La fretta era relativa. Inoltre, controcorrente, ogni volta che ci applicavamo, sentivamo, in un istante, le braccia e le spalle in fiamme.
Infine, entriamo in una zona ancora più oscura.
Lì arriviamo a un isolotto di roccia in mezzo al fiume, alto rispetto alla corrente. Carlos conferma che era l'ultimo punto di atterraggio e la piattaforma da cui avremmo apprezzato Tamul, alcune delle cascate più impressionanti che abbiamo mai visto.
Siamo saliti nel punto più alto dell'isolotto.

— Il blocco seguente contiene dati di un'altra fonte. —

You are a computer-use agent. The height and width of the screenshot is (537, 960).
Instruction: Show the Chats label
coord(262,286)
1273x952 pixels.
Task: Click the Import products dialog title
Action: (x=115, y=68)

Il primo scorcio della grande cascata di Tamul
Da lì si può osservare l'enorme cortina d'acqua generata dal tuffo di oltre 100 metri dell'affluente Gallinas sul Santa Maria, che, da quel momento in poi, con un flusso quasi doppio, assunse il nome di Tampaón.
Il Tampaón scorre per altri 165 km, fino a confluire nel fiume Moctezuma e formare il Pánuco, sulla strada per l'immancabile Golfo del Messico, il mare in cui Hernan Cortez sbarcò e cambiò per sempre il destino dei Mexicas, dei Maia e di tanti altri popoli indigeni.
Dall'isolotto roccioso dove ci trovavamo, potevamo quasi vedere il profilo fumante delle cascate più vicine alla cascata.
Sapevamo però che si estendeva per centinaia di metri in più e che sia in cima alle Gallinas che in fondo alla gola, sempre al sole, il fiume mostrava un flusso quasi turchese.
Per i nativi Huastec (o teenek), quella visione e il suo fenomeno erano così esuberanti che credevano di essere stati creati dagli dei, che erano le divinità che facevano sgorgare l'acqua, a volte bluastra, a volte verde, da gigantesche brocche.
Per quanto possa sembrare breve, questo è il concetto sintetizzato in Tamul, “il luogo delle brocche”.
La contemplazione della modalità drone Tamul nascosta
Frustrati dal poco che il punto di vista ci ha rivelato, abbiamo cercato di inviare, come emissario visivo e fotografico, l'ultimo rinforzo tecnologico, il drone che ora portiamo con noi.
Il suo rilascio si rivela un martirio. In quello stretto canyon, il segnale GPS ha insistito per nascondersi.
Solo dopo un lungo periodo di volo precario siamo stati in grado di rilevarlo, e di manovrare il congegno ad altitudini che hanno rivelato l'insieme dei due fiumi, le cascate e la giungla circostante in tutto il suo splendore.
Ci stavamo godendo questa corsa quando Carlos è venuto ad avvisarci del problema che stava crescendo sotto e alle nostre spalle.
Negli ultimi istanti di quasi mezz'ora, diverse barche erano arrivate all'isolotto. I passeggeri erano stanchi di remare e non vedevano l'ora di dare un'occhiata al famoso Tamul.
Addolorato, Carlos ha detto che dovevamo riportare il drone e riportarlo alla barca il prima possibile. Mentre stavamo terminando il recupero dell'aereo, l'isolotto si stava già riempiendo di passeggeri inquieti e indignati, in un equilibrio che il sovraffollamento della roccia rendeva instabile.
Torniamo con la corrente. Ci siamo accorti, però, che nemmeno la presunta direzione discendente della navigazione ci ha aiutato. Il Tampaón come se resistesse risparmiandoci fatica e fatica.
Solo quando abbiamo raggiunto le rapide abbiamo potuto lasciare le pagaie e lasciarci trasportare dalla forza della corrente, sorvolare gli avvoltoi nell'attesa di un incidente, cullati dal canto magico delle oropéndole centroamericane.
Quando siamo tornati a terra, allo stesso molo La Morena, altre mucche stavano bevendo in mezzo alla flotta di barche sgargianti, anfibie e persino affondate che hanno riempito di colore il Tampaón.